Beiträge zur kulturwissenschaftlichen Zeitschriftenforschung (I)
Themenschwerpunkt in: Internationales Archiv für Sozialgeschichte der deutschen Literatur

Vol. 45, Issue 1 (2020)
De Gruyter, Berlin 2020
ISSN 1865-9128 (Online); 0340-4528 (Print)

Main topic: Beiträge zur kulturwissenschaftlichen Zeitschriftenforschung
[Contributions To The Cultural Study of Periodicals]
supervised by Moritz Neuffer, Anke Jaspers and Barbara Picht

As ubiquitous as periodicals are in the history of ideas, the arts, and sciences, their functions, modes of presentation, and addressing are in need of explanation and theory. In a two-part thematic focus, the Internationales Archiv für Sozialgeschichte der deutschen Literatur (IASL) publishes articles from the Working Group: The Cultural Study of Periodicals, which was co-founded at the ZfL in 2017. Case studies from different historical contexts are discussed in this and the following issue with a focus on shared methodological problems concerning the cultural study of periodicals.

 

 

  • Moritz Neuffer: Editorial | 103–111

  • Nora Ramtke: Zeitschrift und Zeitgeschichte. Die Zeiten (1805–1820) als chronopoetisches Archiv ihrer Gegenwart | 112–134
    This article discusses periodicals as media formats that are dependent on and correlated with time. This article treats periodical publication as a form of chronopoetics, exploring modes of writing the present at work in journals as well as their varied relationships to history writing. Focusing on Die Zeiten, a historical-political monthly magazine of the Napoleonic Era, this article describes chronopoetic writing as the imbrication of history, as the experience of time in and through medial formats, and describes the more specific rhetorical, material, and medial temporalities of periodicals.

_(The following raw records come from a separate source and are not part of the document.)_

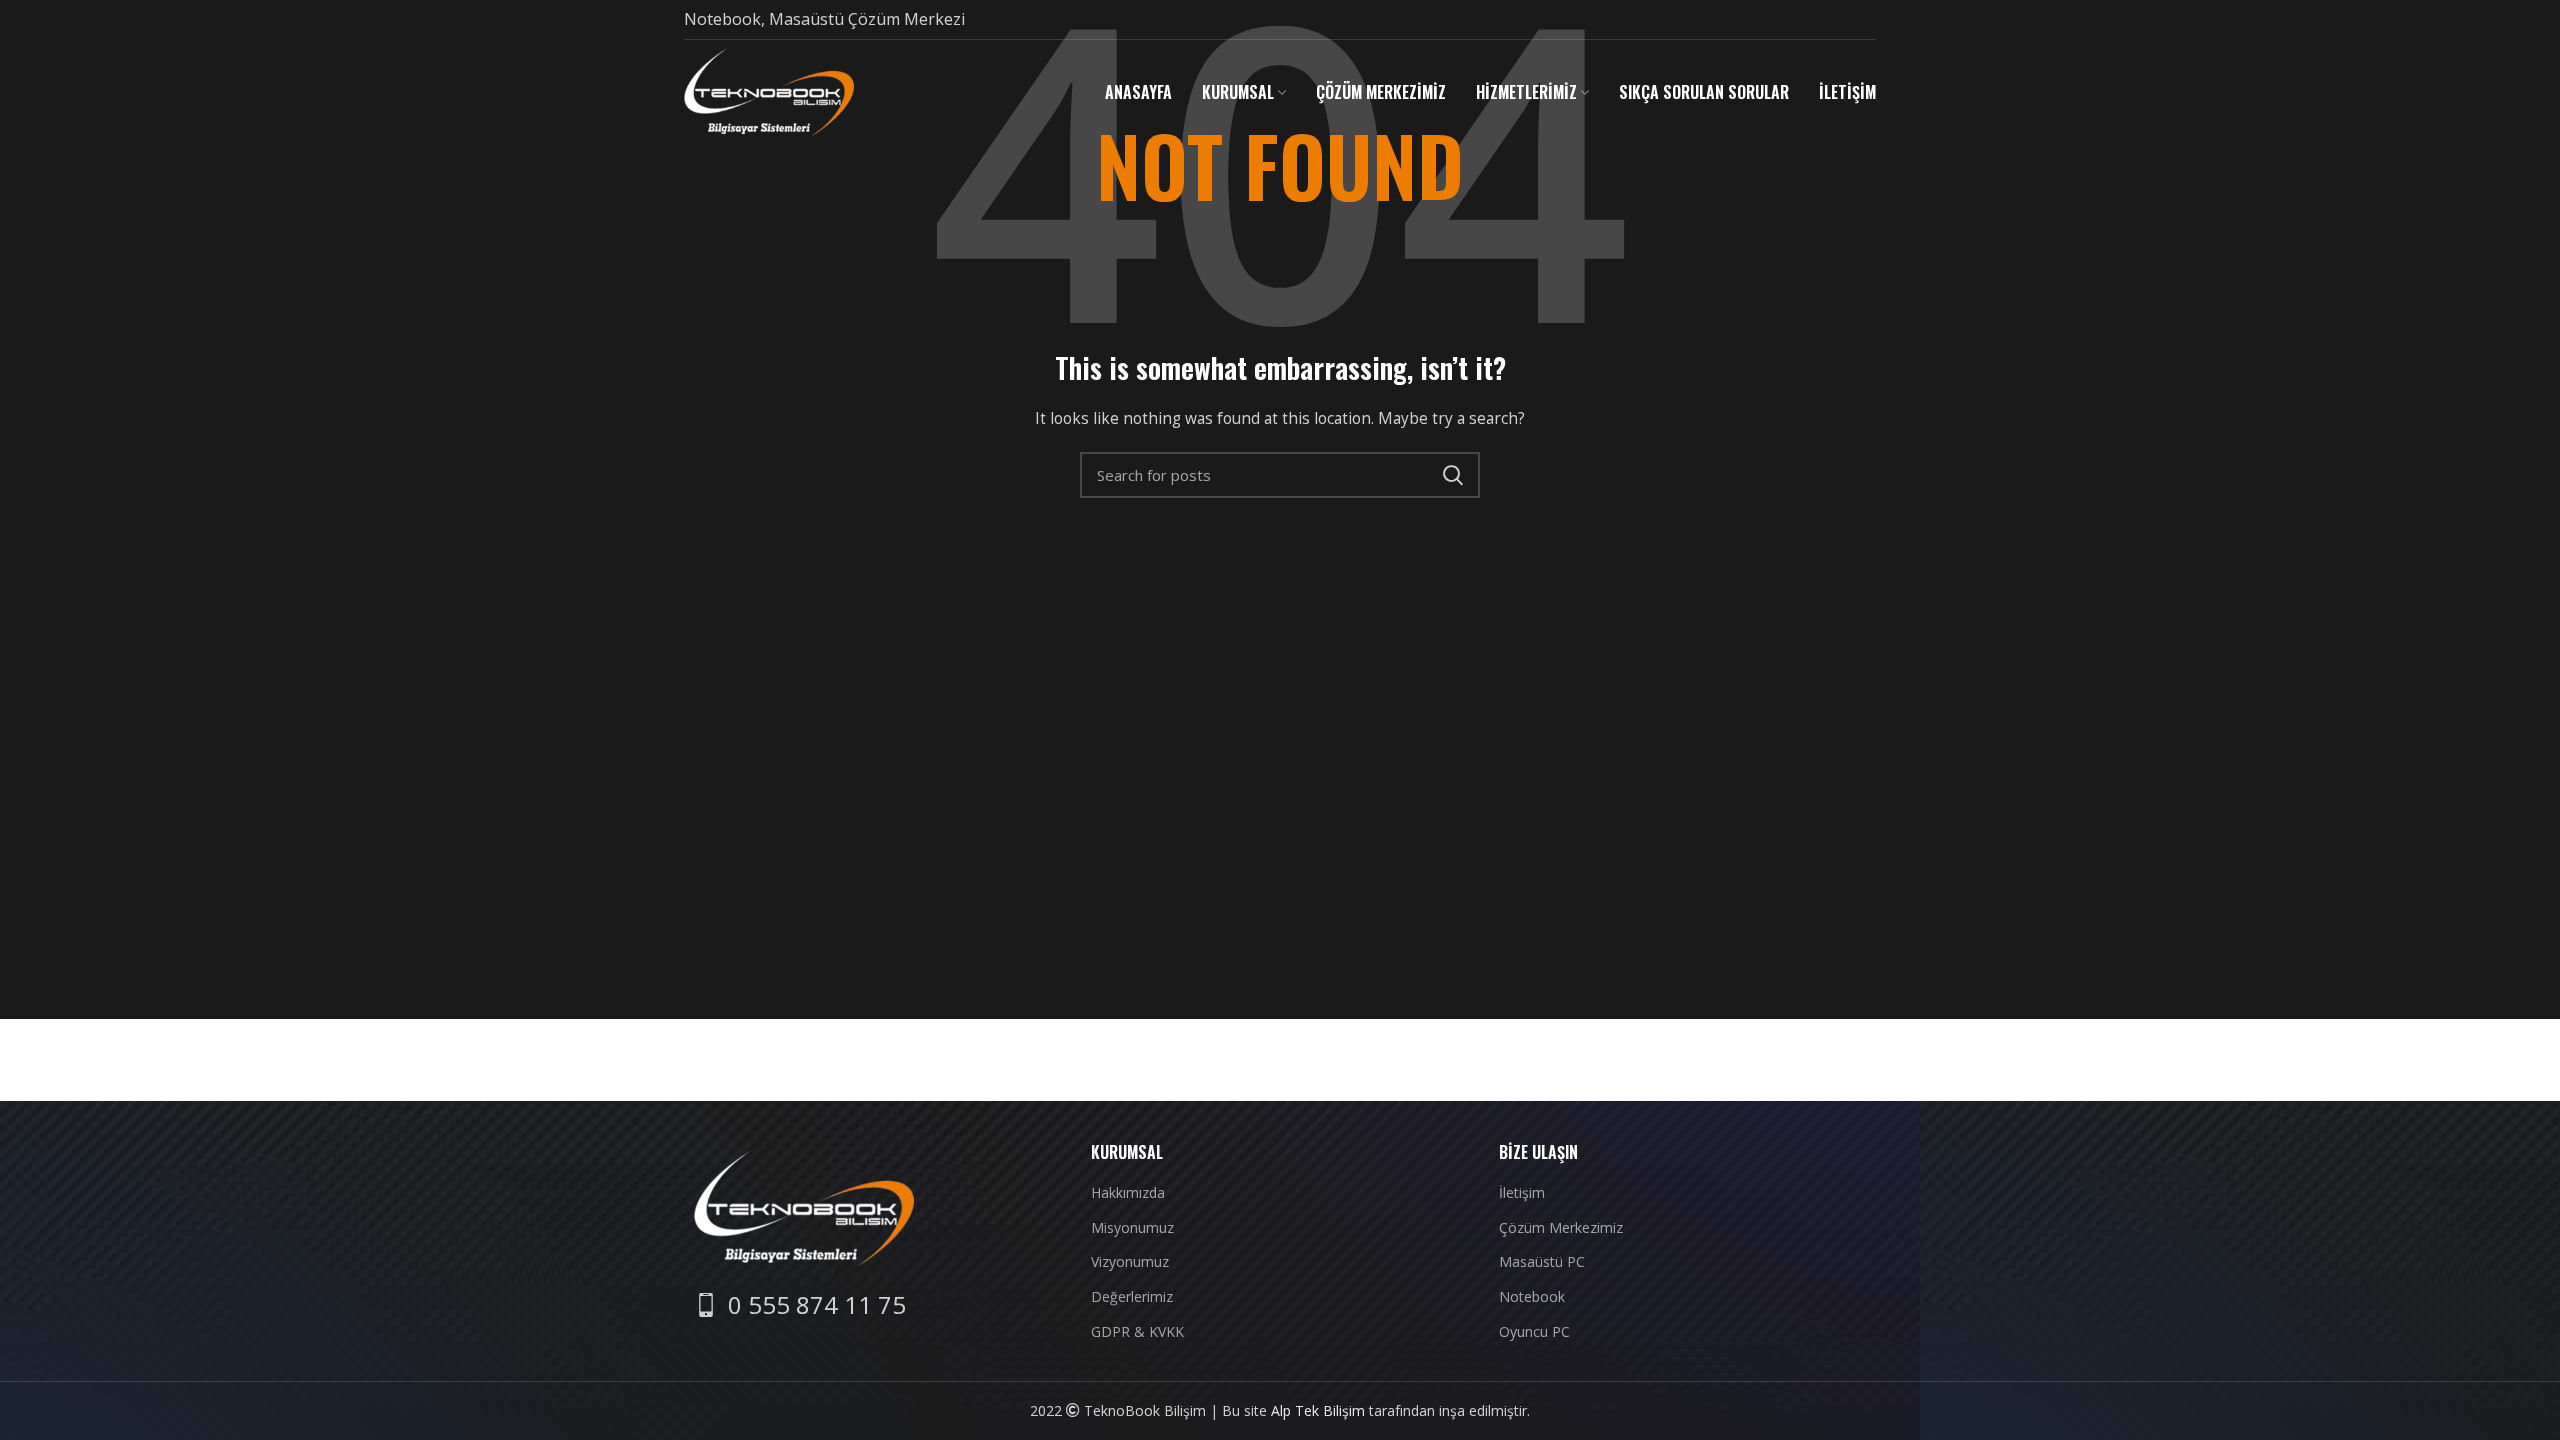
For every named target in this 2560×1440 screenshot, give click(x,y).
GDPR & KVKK (1137, 1331)
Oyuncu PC (1534, 1331)
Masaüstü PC (1542, 1261)
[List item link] (800, 1305)
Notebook (1532, 1296)
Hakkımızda (1128, 1192)
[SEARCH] (1453, 475)
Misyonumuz (1132, 1227)
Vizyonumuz (1130, 1261)
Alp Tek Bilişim (1318, 1410)
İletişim (1522, 1192)
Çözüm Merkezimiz (1561, 1227)
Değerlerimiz (1132, 1296)
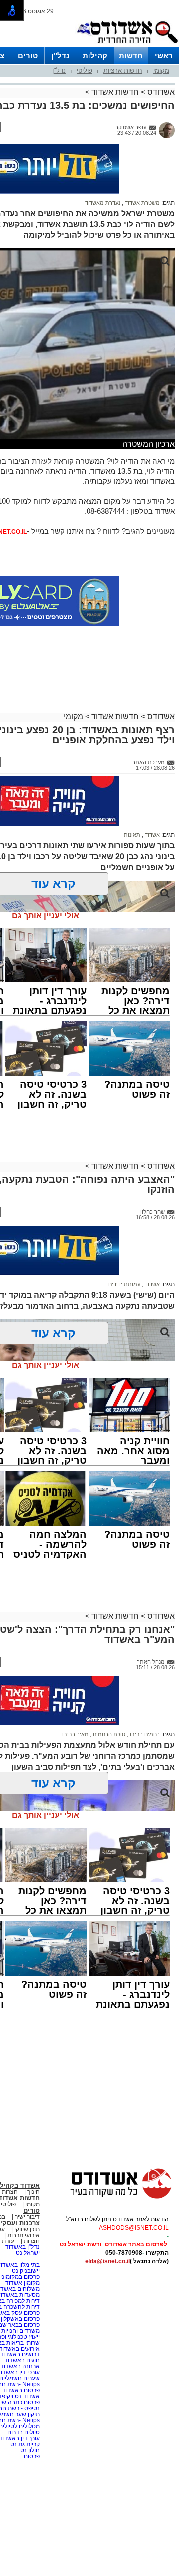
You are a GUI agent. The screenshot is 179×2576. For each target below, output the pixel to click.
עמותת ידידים (124, 1284)
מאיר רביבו (75, 1734)
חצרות (31, 2241)
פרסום (31, 2456)
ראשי (164, 55)
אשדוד (151, 835)
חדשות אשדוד (115, 92)
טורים (28, 55)
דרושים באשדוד (20, 2354)
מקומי (161, 70)
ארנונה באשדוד (20, 2366)
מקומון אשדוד (22, 2282)
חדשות (131, 55)
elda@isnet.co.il (107, 2261)
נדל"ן (60, 55)
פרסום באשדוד (20, 2390)
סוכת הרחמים (108, 1734)
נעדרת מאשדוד (102, 203)
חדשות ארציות (122, 70)
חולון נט (29, 2450)
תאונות (132, 835)
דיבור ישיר (27, 2216)
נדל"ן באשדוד (22, 2246)
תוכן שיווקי (27, 2229)
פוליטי (84, 70)
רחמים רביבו (144, 1734)
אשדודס (160, 92)
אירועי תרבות (23, 2235)
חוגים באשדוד (22, 2360)
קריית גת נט (25, 2444)
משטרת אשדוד (141, 203)
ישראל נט (28, 2252)
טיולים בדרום (23, 2432)
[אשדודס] (112, 2197)
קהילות (95, 55)
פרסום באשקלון (20, 2318)
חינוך (33, 2191)
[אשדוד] (127, 45)
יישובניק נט (25, 2270)
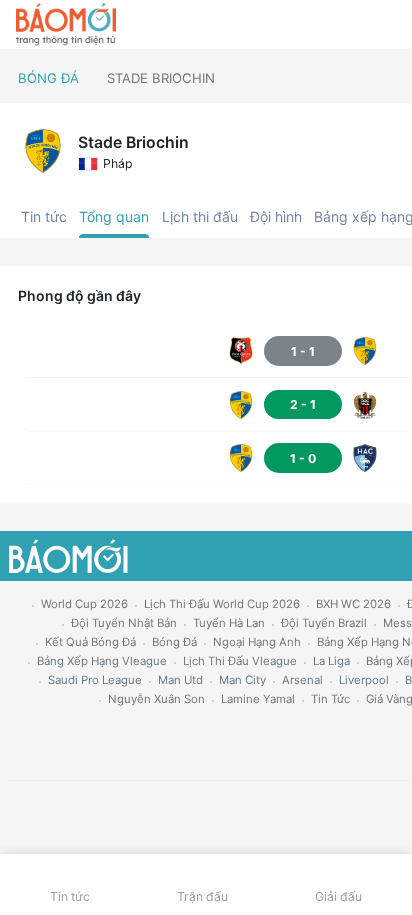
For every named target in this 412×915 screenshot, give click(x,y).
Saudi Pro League (95, 680)
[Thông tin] (353, 25)
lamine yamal (258, 699)
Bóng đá (48, 78)
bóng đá (174, 642)
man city (242, 680)
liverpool (364, 680)
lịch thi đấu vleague (240, 661)
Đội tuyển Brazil (324, 623)
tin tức (330, 699)
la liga (331, 661)
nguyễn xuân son (156, 699)
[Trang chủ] (66, 25)
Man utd (180, 680)
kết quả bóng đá (90, 642)
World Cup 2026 (84, 604)
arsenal (302, 680)
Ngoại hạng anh (257, 642)
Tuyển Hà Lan (229, 623)
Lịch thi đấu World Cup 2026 (222, 604)
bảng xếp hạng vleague (102, 661)
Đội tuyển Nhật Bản (124, 623)
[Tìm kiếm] (387, 25)
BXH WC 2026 (353, 604)
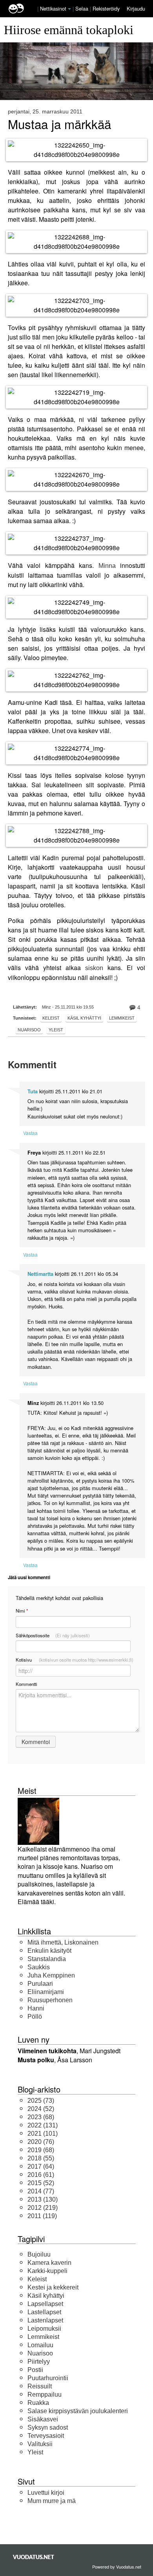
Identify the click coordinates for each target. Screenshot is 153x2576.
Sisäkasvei (42, 2419)
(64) (40, 2166)
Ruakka (38, 2402)
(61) (40, 2174)
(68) (40, 2117)
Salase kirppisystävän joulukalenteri (77, 2411)
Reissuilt (39, 2386)
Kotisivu (74, 1660)
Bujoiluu (39, 2254)
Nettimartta (40, 1273)
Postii (35, 2369)
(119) (42, 2216)
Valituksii (40, 2444)
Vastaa (30, 1132)
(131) (42, 2125)
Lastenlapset (45, 2320)
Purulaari (40, 1983)
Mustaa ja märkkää (59, 124)
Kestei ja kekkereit (52, 2287)
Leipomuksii (44, 2328)
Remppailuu (44, 2394)
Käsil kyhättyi (84, 1018)
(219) (42, 2207)
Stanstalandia (46, 1959)
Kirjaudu (136, 8)
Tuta (32, 1091)
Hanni (35, 2008)
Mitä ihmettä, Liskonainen (62, 1942)
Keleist (51, 1018)
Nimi (22, 1610)
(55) (40, 2158)
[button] (69, 9)
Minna (107, 565)
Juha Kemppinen (51, 1975)
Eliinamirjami (45, 1992)
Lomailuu (40, 2345)
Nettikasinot (53, 8)
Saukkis (38, 1967)
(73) (40, 2100)
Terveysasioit (45, 2435)
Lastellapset (44, 2312)
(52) (40, 2108)
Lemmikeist (122, 1018)
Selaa (82, 8)
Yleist (56, 1029)
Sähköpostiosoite (53, 1635)
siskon (94, 968)
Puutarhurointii (47, 2378)
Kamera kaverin (49, 2262)
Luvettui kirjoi (45, 2492)
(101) (42, 2133)
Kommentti (26, 1684)
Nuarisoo (29, 1029)
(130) (42, 2199)
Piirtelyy (38, 2361)
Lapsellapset (45, 2304)
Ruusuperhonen (50, 2000)
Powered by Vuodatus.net (116, 2566)
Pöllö (34, 2016)
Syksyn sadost (47, 2427)
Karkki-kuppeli (47, 2271)
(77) (40, 2191)
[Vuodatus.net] (34, 2557)
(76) (40, 2141)
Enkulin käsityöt (49, 1950)
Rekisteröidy (106, 8)
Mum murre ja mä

  • Philipp Pabst, Hannah Zipfel: »Bye SPEX! What’s next?« Zur Historisierung einer Pop-Kulturzeitschrift | 135–149
    In 2018, the crisis of print media hit German pop journalism hard. Following Groove, Intro and Melodie und Rhythmus, Spex – the most influential magazine of German pop journalism – too ceased production. This article examines the history of Spex as one fraught with frequent endings and crises – a process that ultimately led to the self-historicization of the magazine.

  • Hannes Fischer: ›Nationaljournale‹ gründen vor 1800: Das Avertissement. Mit bislang verschollenen Werbeschriften des Deutschen Museums (1776–1789) und der Berlinischen Monatsschrift (1783–1796) | 150–187
    On the basis of newly discovered Avertissements, this paper reconstructs the process of founding the popular journals Teutscher Merkur, Deutsches Museum, and Berlinische Monatsschrift in the late eighteenth century. The Avertissements were meant to attract new readers and writers to the newly founded journal. By comparing and analyzing these short programmatic texts, the paper shows how, by developing new strategies of distribution and reader participation, the three monthlies established the concept of the Nationaljournal.

  • Niklas Schmich: Perspektiven. Zur Krise Europas in der Revista de Occidente und im Merkur | 188–208
    This article is based on the correspondence between the first editors of the German cultural magazine Merkur (since 1947) and the Spanish philosopher José Ortega y Gasset, archived in the Deutsches Literaturarchiv Marbach. By taking a comparative approach to the journal Revista de Occidente (since 1923) and the Merkur, this article explores how the publications reacted to their reception of crisis in different European cultures and thereby promoted a particular idea of European and national intellectual renewal. This was a crucial dynamic of their respective post-war discourses. An important link was the romance philologist Ernst Robert Curtius, who published in the Spanish magazine and whose critical essayistic work set in motion a transfer of ideas from the South to the North.

  • Malte Lorenzen: Die Zeitschrift als Medium des Vergleich(en)s. Eine exemplarische Analyse der deutschsprachigen Rundschaupublizistik während des Ersten Weltkriegs | 209–227
    Magazines bring together heterogeneous texts – texts various in content, genre, and authorship. This affects the ways magazines produce knowledge. They not only accumulate individual articles but in doing so also offer the possibility to compare between the articles. Using examples from German World War I magazines, this paper demonstrates the comparative epistemological potential of the magazine.